DATA FOR PROCESSING:
=== Section Start ===
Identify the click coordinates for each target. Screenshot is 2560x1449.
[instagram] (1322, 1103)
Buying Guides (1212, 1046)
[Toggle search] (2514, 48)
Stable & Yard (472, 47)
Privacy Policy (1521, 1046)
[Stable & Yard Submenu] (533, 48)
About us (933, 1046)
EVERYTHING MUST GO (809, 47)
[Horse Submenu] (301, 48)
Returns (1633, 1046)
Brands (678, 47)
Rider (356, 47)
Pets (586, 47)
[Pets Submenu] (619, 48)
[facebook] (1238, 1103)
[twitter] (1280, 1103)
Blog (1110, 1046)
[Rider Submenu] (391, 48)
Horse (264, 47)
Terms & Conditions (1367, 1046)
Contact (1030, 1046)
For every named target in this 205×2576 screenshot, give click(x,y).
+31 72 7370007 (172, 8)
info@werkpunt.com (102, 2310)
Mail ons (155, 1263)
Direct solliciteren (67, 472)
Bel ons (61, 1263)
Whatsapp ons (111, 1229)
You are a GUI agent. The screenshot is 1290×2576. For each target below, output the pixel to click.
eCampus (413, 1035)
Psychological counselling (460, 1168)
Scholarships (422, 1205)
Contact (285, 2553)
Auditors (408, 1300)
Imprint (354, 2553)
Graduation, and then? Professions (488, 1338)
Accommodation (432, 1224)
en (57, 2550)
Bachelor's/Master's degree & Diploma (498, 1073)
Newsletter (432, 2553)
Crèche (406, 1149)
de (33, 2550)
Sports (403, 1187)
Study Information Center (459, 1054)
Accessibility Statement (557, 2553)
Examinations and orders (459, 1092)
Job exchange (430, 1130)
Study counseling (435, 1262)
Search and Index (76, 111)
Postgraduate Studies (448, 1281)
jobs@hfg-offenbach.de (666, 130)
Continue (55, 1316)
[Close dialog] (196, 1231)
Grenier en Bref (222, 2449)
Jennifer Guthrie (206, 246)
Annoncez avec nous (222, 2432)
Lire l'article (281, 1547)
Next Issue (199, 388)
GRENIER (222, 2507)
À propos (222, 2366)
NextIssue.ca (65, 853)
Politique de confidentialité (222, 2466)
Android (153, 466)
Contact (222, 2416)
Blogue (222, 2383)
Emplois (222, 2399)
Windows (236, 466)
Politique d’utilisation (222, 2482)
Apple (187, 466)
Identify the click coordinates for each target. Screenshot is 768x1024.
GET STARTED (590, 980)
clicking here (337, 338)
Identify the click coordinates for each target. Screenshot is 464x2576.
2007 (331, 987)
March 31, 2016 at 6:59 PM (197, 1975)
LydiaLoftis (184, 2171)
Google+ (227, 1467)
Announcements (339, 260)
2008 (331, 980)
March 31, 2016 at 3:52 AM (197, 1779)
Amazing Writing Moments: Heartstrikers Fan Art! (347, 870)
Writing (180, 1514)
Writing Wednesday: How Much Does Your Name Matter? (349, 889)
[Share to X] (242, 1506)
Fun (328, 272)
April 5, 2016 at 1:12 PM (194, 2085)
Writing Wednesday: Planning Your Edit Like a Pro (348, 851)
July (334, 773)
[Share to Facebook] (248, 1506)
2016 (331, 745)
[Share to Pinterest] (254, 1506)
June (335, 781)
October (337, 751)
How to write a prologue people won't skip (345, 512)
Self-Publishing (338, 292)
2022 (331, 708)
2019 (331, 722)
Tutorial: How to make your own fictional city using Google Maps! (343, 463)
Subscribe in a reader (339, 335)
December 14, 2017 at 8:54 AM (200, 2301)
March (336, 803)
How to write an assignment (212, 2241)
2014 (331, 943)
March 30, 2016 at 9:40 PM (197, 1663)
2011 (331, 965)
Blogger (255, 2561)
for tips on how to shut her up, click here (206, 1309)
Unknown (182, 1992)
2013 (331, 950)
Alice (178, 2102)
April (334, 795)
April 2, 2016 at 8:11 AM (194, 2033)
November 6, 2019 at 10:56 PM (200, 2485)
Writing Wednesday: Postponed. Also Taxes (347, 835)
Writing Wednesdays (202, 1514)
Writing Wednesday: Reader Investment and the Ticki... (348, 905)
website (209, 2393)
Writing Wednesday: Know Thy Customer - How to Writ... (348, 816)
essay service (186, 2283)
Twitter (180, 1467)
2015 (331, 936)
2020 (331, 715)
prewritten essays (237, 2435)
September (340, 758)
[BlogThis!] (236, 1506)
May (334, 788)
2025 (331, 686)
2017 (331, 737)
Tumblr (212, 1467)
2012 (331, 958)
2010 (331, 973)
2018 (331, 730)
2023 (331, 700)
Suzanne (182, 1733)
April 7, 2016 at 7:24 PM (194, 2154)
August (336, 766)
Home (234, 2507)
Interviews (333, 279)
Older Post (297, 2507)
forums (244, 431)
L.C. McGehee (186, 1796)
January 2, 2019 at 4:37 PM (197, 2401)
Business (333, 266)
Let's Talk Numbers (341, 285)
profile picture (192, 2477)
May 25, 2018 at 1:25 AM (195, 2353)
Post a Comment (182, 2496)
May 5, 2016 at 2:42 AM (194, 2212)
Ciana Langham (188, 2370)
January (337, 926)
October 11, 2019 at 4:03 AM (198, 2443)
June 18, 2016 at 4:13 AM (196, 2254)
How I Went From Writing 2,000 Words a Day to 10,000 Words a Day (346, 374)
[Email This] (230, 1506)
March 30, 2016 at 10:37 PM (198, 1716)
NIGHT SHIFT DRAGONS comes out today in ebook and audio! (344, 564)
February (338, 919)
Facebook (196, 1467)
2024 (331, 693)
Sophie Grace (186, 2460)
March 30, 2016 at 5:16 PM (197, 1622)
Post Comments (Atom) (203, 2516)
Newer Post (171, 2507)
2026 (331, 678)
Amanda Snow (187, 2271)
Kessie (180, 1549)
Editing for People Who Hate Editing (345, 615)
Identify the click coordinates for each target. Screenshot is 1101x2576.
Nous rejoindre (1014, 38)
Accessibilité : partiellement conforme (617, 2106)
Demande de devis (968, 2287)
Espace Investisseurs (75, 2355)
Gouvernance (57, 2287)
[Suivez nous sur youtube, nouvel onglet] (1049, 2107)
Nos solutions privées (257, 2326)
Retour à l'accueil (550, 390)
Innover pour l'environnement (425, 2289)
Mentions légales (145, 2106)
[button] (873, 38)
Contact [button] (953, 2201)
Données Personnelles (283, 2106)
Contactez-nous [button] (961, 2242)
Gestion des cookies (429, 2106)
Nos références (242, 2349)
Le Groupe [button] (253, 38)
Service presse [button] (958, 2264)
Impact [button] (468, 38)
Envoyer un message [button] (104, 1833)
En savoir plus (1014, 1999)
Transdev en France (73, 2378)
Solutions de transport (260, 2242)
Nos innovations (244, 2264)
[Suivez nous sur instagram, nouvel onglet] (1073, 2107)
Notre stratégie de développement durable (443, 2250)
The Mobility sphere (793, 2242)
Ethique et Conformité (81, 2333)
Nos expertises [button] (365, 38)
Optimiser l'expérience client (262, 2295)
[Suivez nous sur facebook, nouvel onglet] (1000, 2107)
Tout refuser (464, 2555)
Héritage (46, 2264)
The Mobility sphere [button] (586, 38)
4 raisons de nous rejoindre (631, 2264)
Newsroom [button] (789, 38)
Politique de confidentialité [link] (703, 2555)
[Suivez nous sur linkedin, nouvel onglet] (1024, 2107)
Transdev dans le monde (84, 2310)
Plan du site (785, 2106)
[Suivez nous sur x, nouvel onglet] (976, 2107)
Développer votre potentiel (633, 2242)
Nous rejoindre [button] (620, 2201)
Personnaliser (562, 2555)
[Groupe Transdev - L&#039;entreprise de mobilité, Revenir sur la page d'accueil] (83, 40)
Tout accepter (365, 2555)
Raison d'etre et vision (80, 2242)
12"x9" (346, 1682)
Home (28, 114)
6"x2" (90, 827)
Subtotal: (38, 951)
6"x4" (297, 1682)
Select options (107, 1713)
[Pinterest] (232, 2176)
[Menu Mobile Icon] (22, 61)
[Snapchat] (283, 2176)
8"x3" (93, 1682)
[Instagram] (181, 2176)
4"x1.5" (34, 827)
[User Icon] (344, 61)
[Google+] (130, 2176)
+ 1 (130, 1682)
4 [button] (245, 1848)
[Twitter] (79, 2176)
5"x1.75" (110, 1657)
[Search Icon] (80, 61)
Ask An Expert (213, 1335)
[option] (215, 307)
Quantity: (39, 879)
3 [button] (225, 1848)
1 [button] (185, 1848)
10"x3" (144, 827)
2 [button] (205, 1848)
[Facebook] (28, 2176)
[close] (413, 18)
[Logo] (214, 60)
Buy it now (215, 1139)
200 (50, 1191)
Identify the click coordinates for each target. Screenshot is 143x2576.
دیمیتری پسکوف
=== Section End ===
WHAT YOU NEED TO DO: Starting at the line that has "Nos innovations (244, 2264)" in the records above, restate word for word every line until the one that has "Personnaliser (562, 2555)", and include that one as well.

SOLUTION TO THIS PROBLEM:
Nos innovations (244, 2264)
[Suivez nous sur instagram, nouvel onglet] (1073, 2107)
Notre stratégie de développement durable (443, 2250)
The Mobility sphere (793, 2242)
Ethique et Conformité (81, 2333)
Nos expertises [button] (365, 38)
Optimiser l'expérience client (262, 2295)
[Suivez nous sur facebook, nouvel onglet] (1000, 2107)
Tout refuser (464, 2555)
Héritage (46, 2264)
The Mobility sphere [button] (586, 38)
4 raisons de nous rejoindre (631, 2264)
Newsroom [button] (789, 38)
Politique de confidentialité [link] (703, 2555)
[Suivez nous sur linkedin, nouvel onglet] (1024, 2107)
Transdev dans le monde (84, 2310)
Plan du site (785, 2106)
[Suivez nous sur x, nouvel onglet] (976, 2107)
Développer votre potentiel (633, 2242)
Nous rejoindre [button] (620, 2201)
Personnaliser (562, 2555)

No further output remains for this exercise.